Segment Start: Records for this exercise
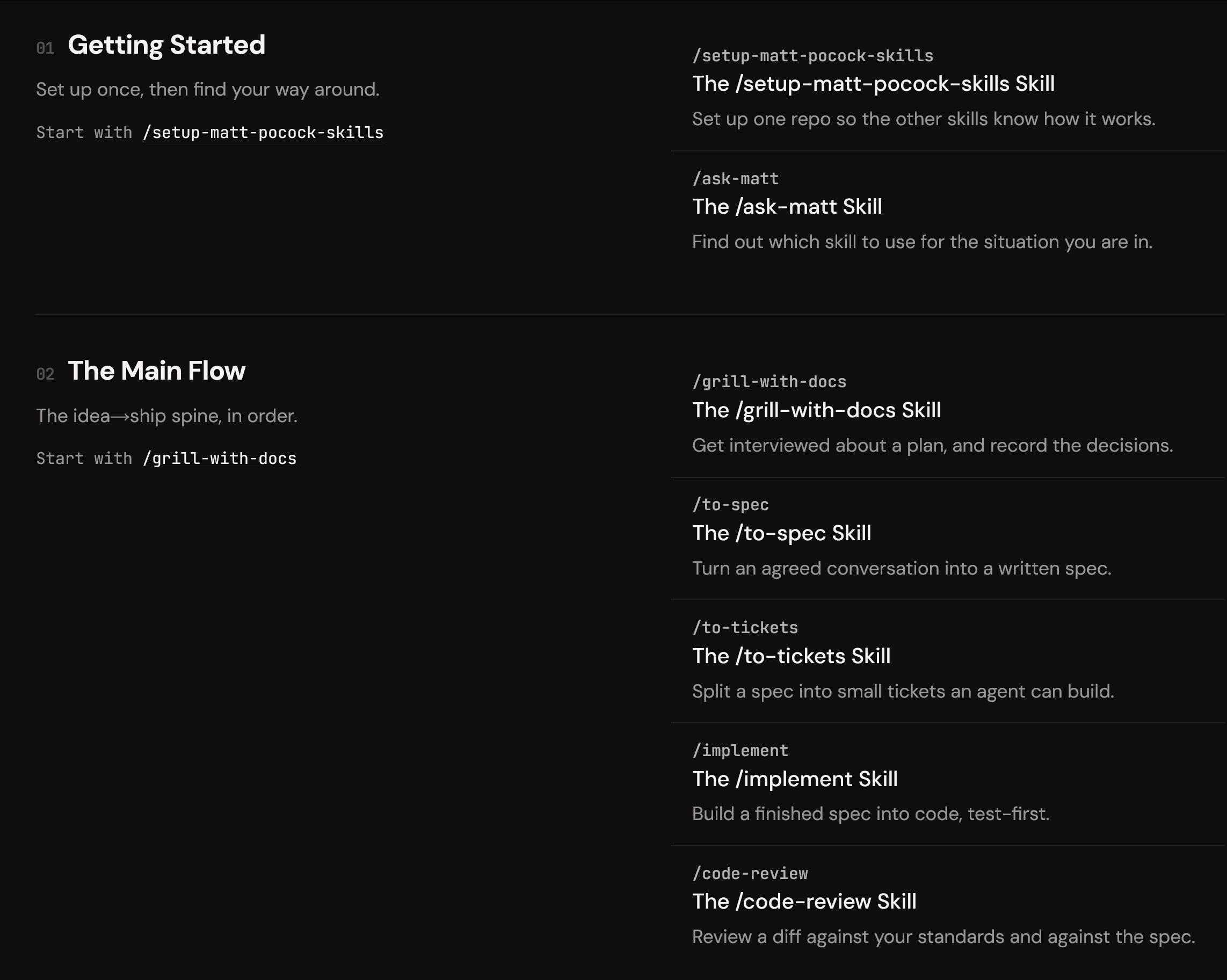The width and height of the screenshot is (1227, 980).
Task: Click the /implement command label
Action: coord(740,751)
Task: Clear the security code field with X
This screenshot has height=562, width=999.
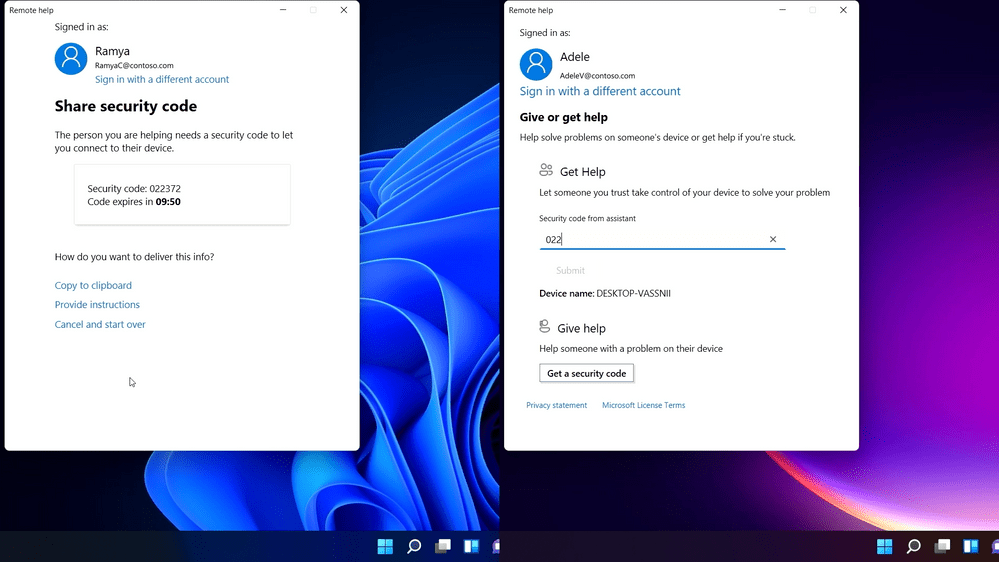Action: [x=773, y=240]
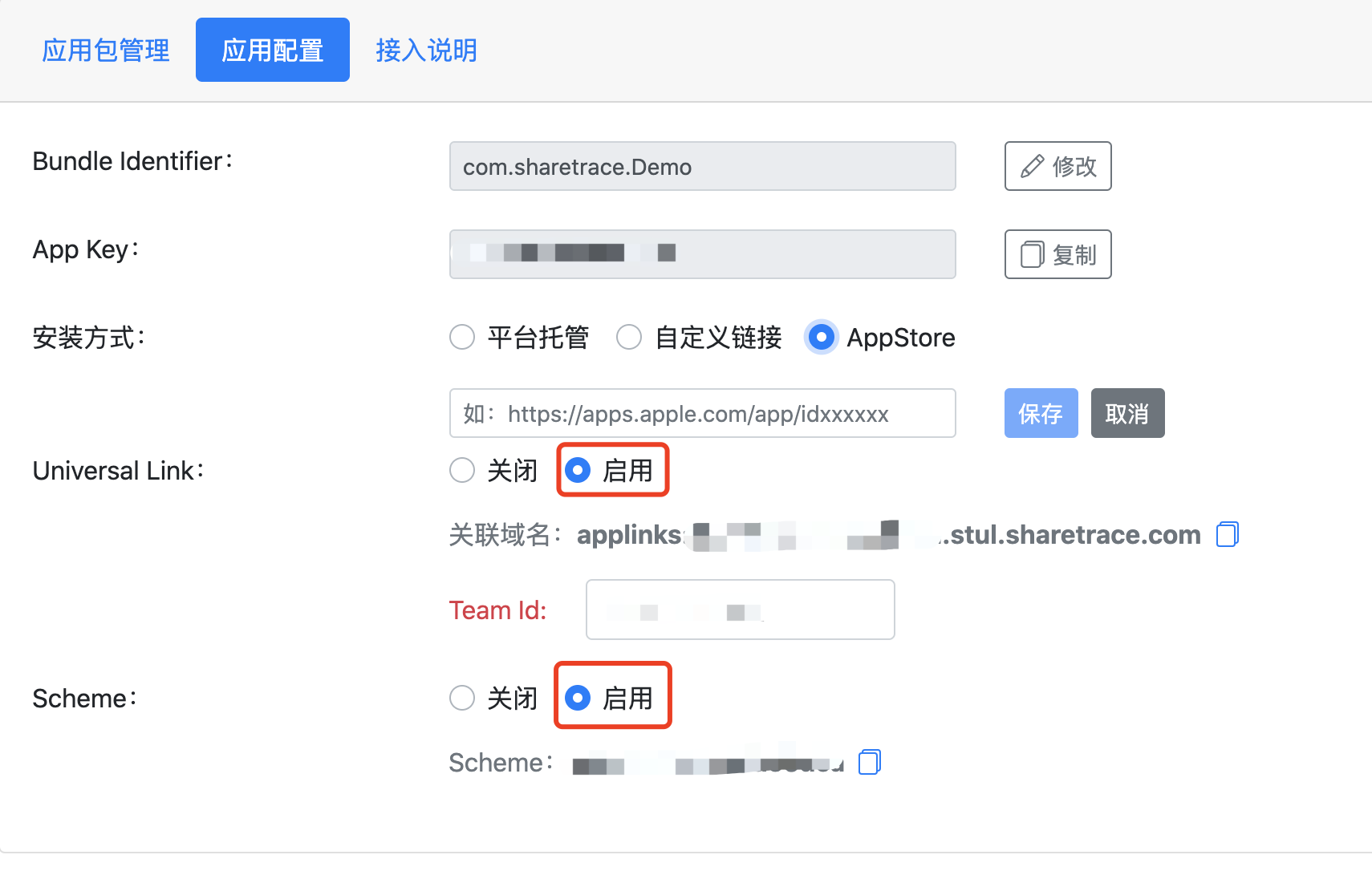Click the App Key field
The width and height of the screenshot is (1372, 871).
click(702, 255)
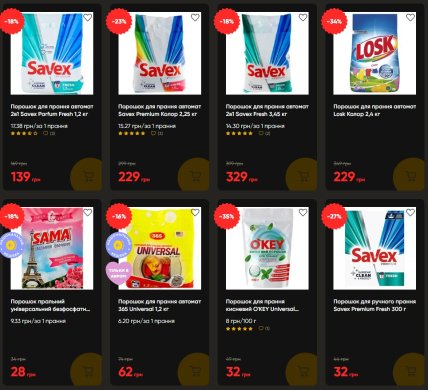
Task: Add Savex Premium Колор 2,25 кг to cart
Action: point(195,176)
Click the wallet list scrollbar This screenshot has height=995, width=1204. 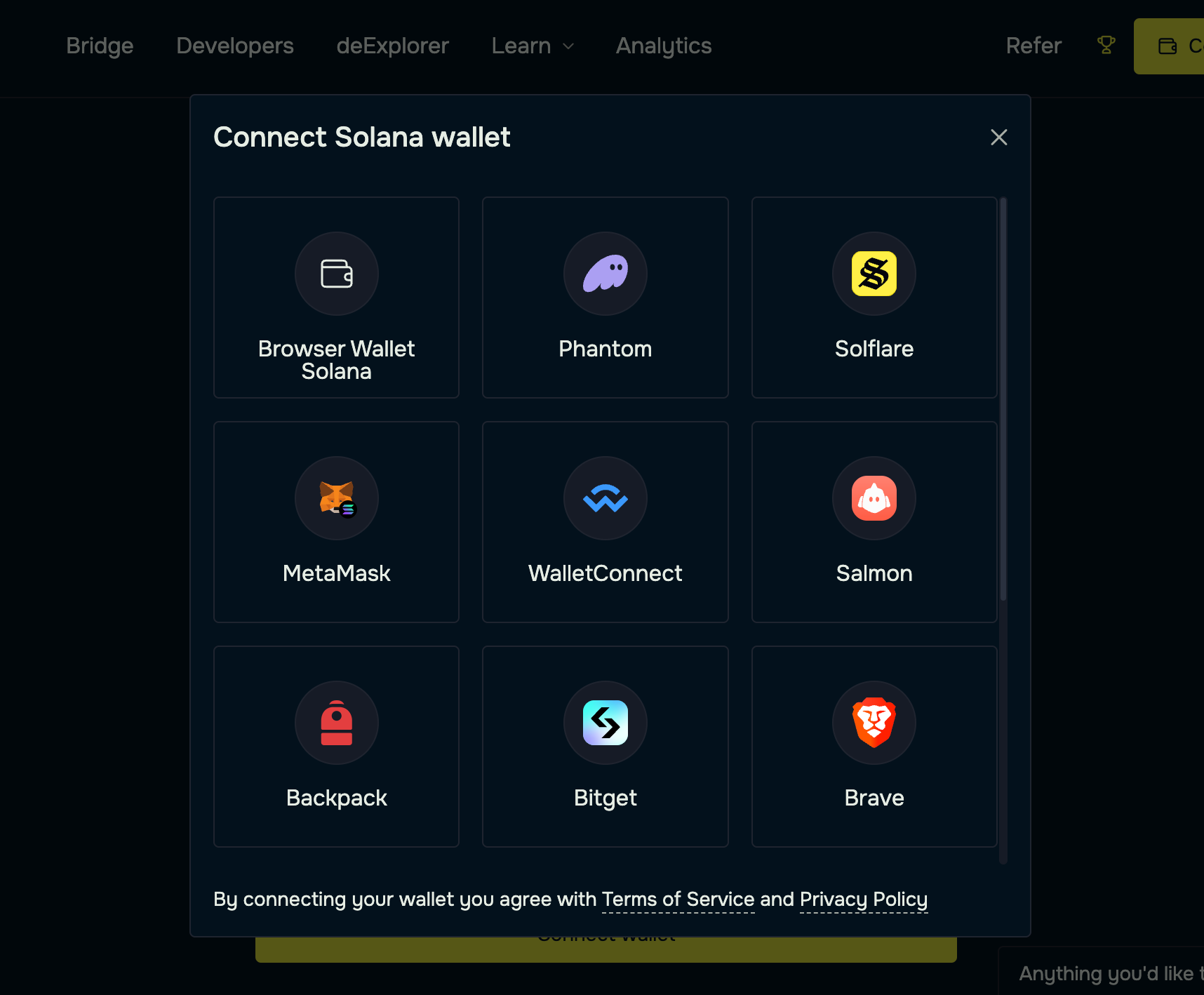pos(1003,400)
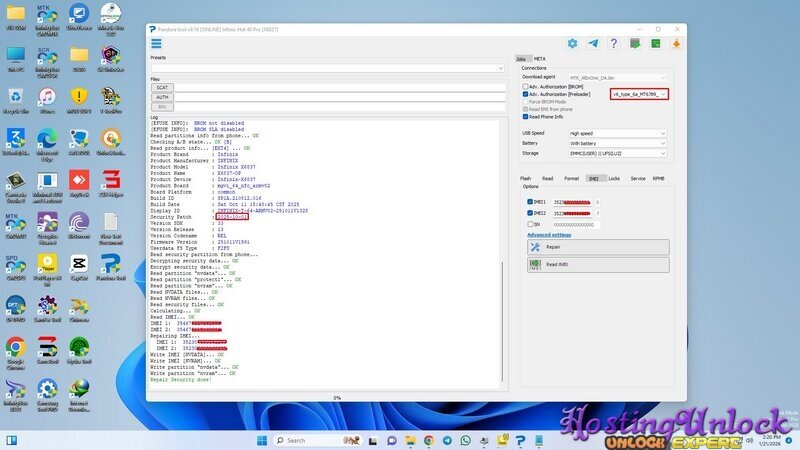Click the Windows Start button in taskbar
The width and height of the screenshot is (800, 450).
[263, 439]
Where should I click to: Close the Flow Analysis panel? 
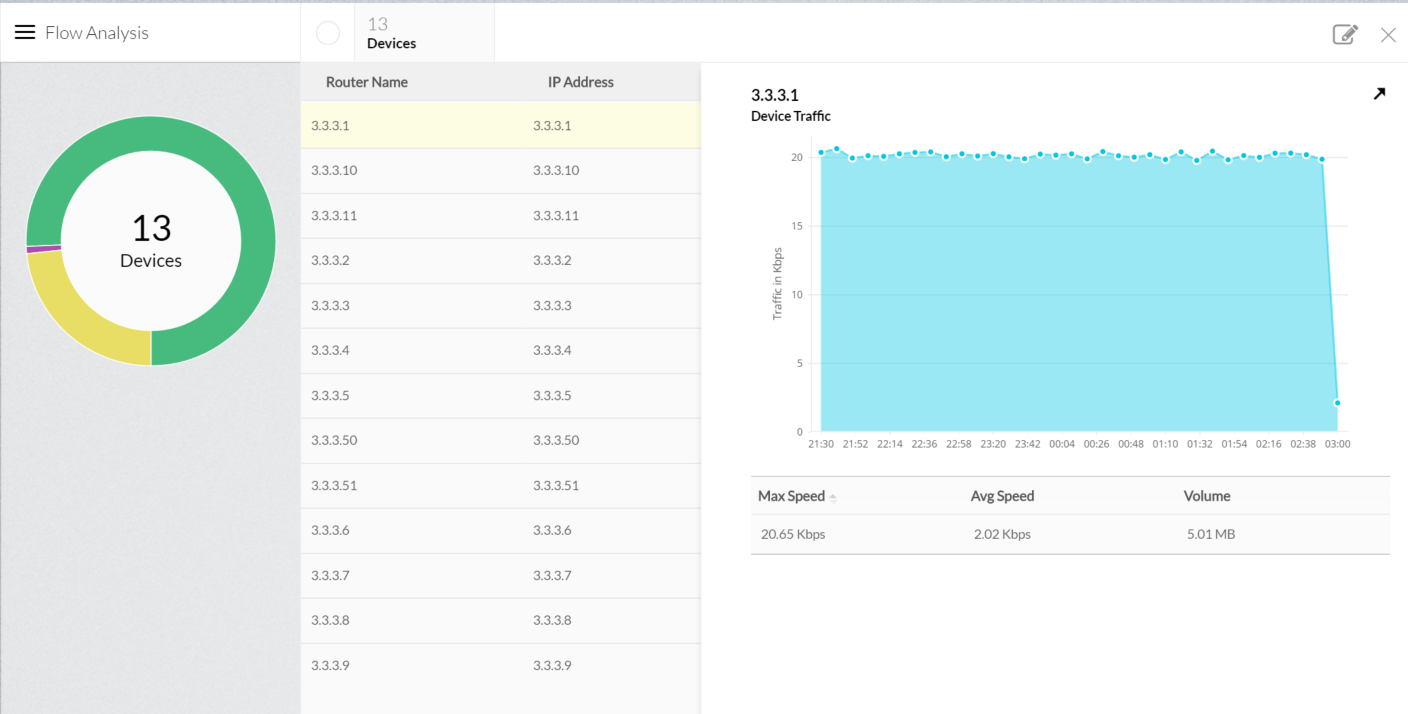[x=1388, y=35]
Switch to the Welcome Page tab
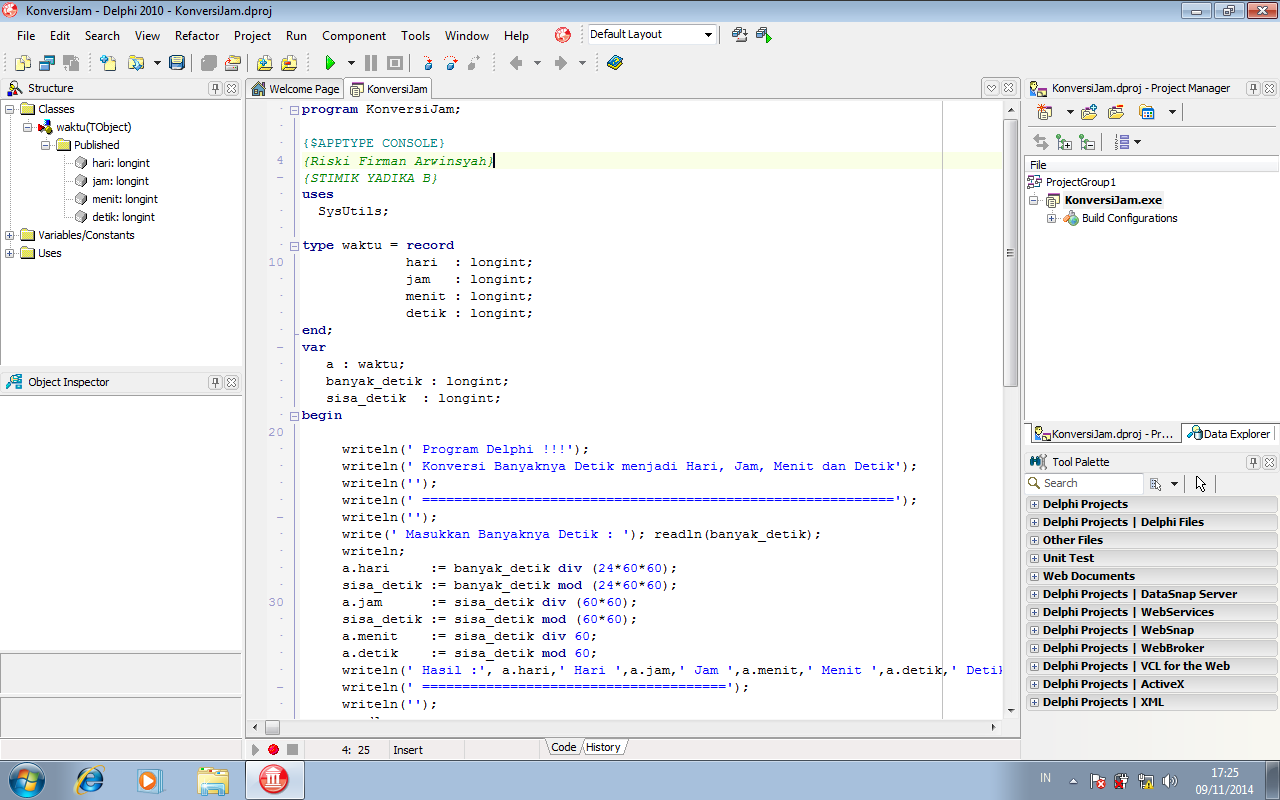1280x800 pixels. (x=296, y=89)
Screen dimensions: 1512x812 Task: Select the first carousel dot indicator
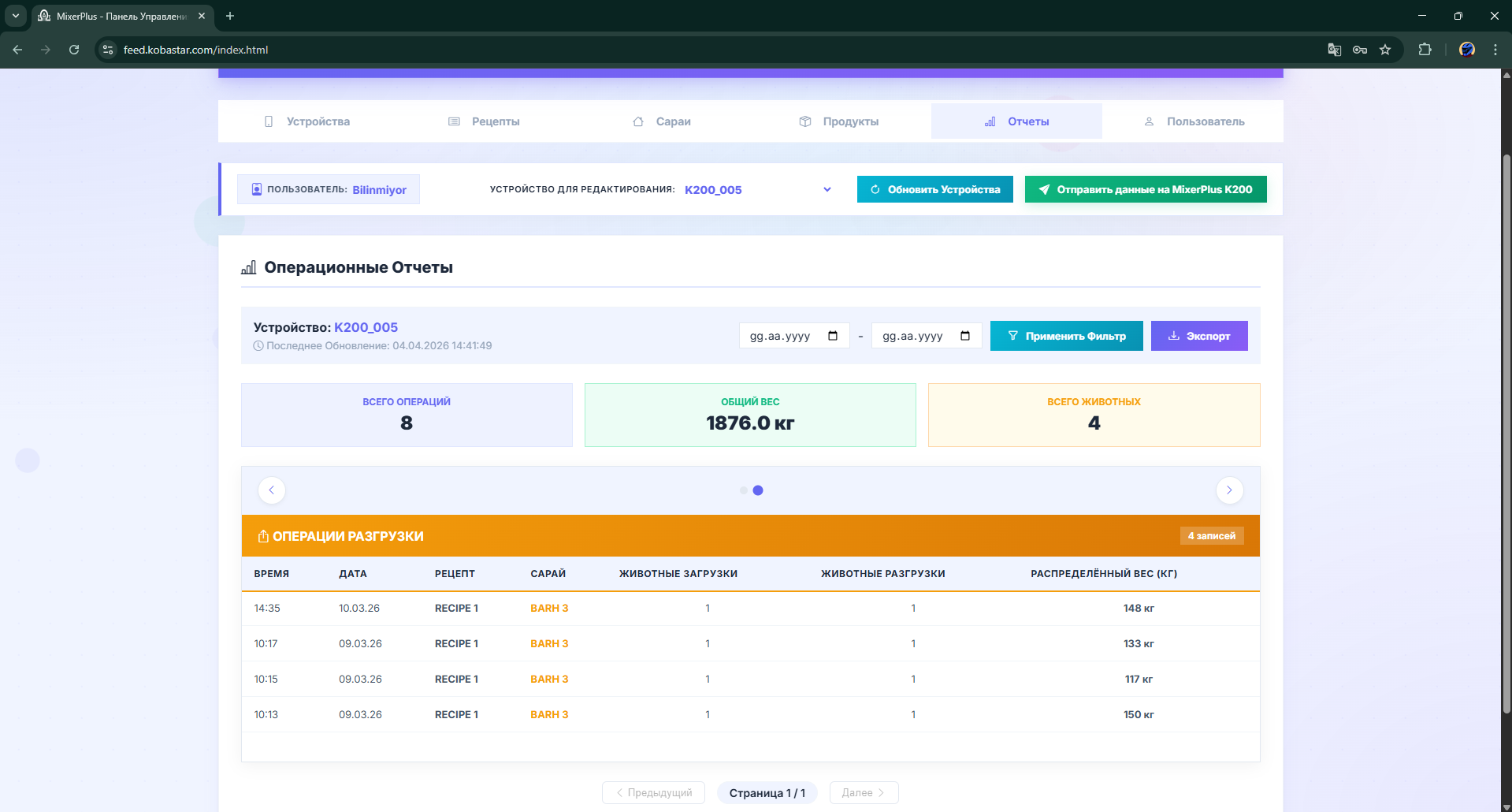point(743,490)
Segment End: Records for this exercise
**Exercise instructions**.
Where a line contains "Where should I", begin there and transcribe every line through the last one of the records above, exactly and with no pictures.

**Solution below**.
Where should I click to: Close the Flow Analysis panel? 
[x=1388, y=35]
Switch to the Welcome Page tab
1280x800 pixels. (x=296, y=89)
Screen dimensions: 1512x812 Task: Select the first carousel dot indicator
point(743,490)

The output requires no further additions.